PROVIDED DATA below:

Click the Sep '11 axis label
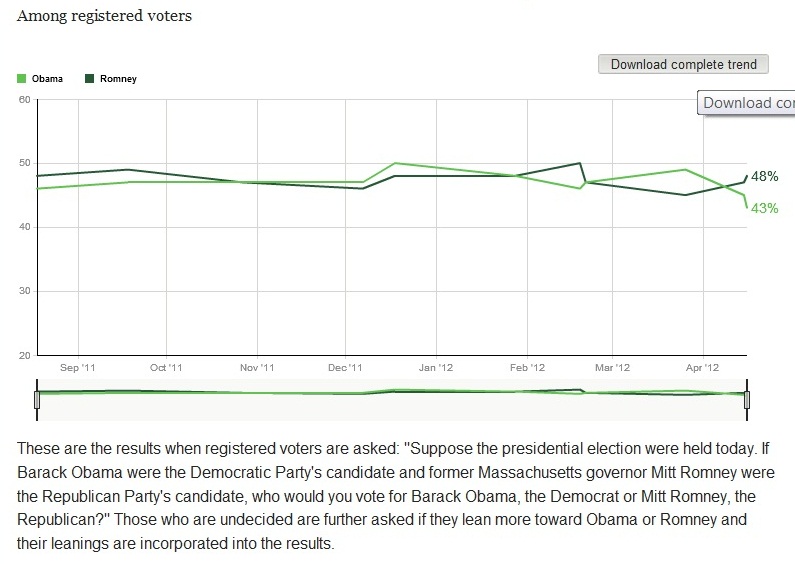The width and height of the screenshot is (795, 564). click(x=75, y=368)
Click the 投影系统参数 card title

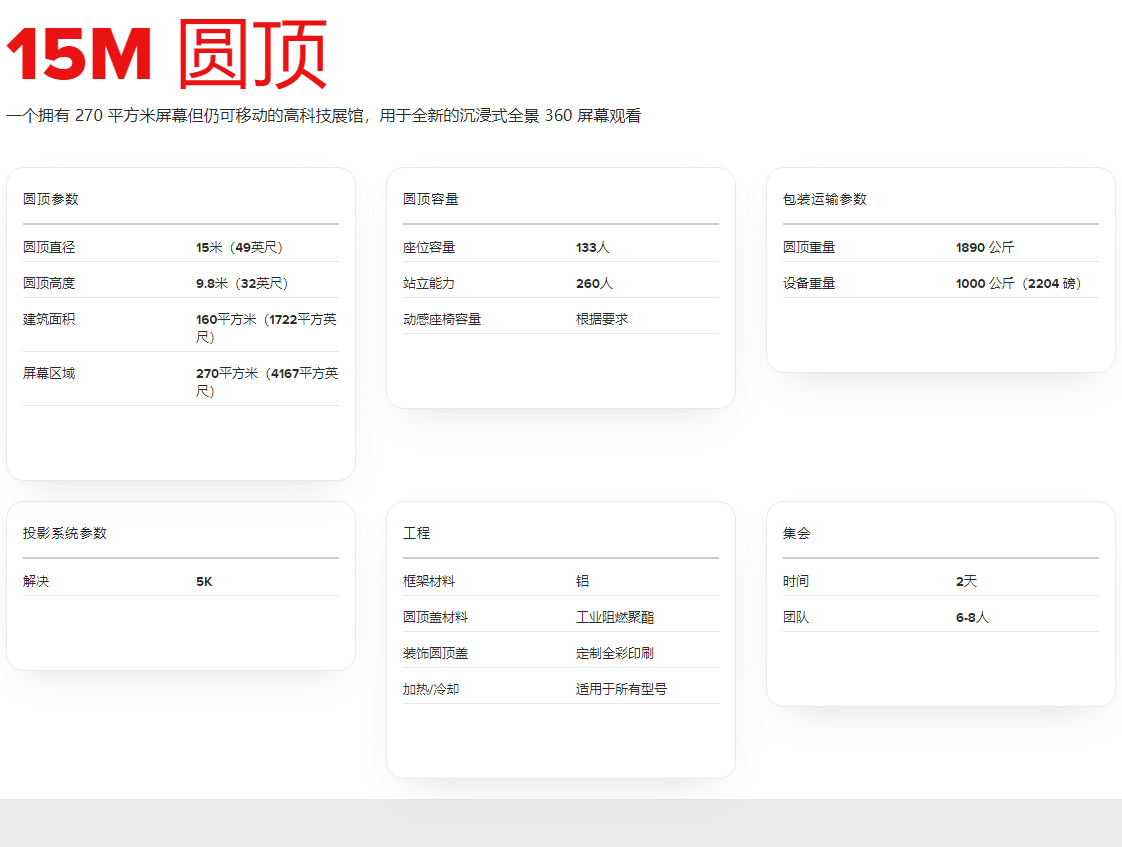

End of PROVIDED DATA.
PROVIDED DATA below:

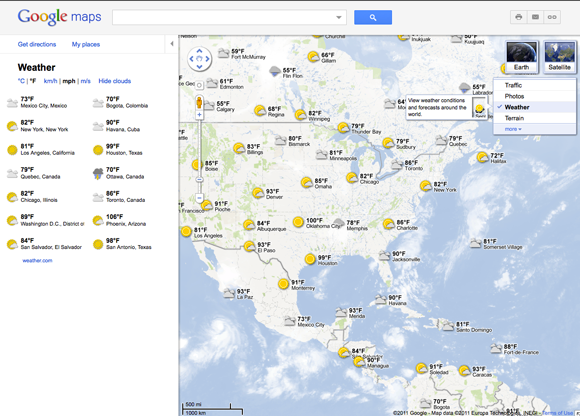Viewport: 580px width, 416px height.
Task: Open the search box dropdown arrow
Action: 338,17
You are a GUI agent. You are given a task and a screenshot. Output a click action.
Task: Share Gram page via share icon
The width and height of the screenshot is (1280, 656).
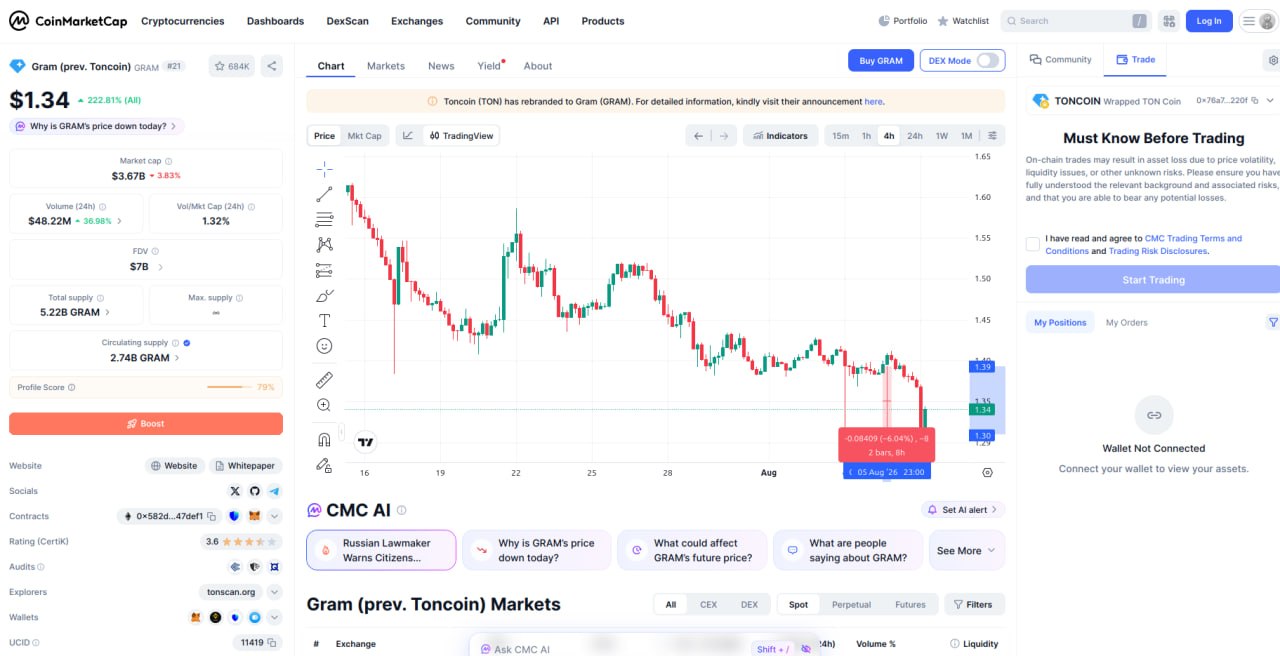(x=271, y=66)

End of PROVIDED DATA.

**EXERCISE OBJECTIVE**. Within the listing above, print exactly the stretch beginning at the line that contains "Click the Sep '11 axis label" and finishing at the line that contains "Click the 投影系统参数 card title", ends kept, pictures left out, and nothing more.

**EXERCISE RESULT**.
Click the Sep '11 axis label
The width and height of the screenshot is (795, 564). click(x=75, y=368)
Click the 投影系统参数 card title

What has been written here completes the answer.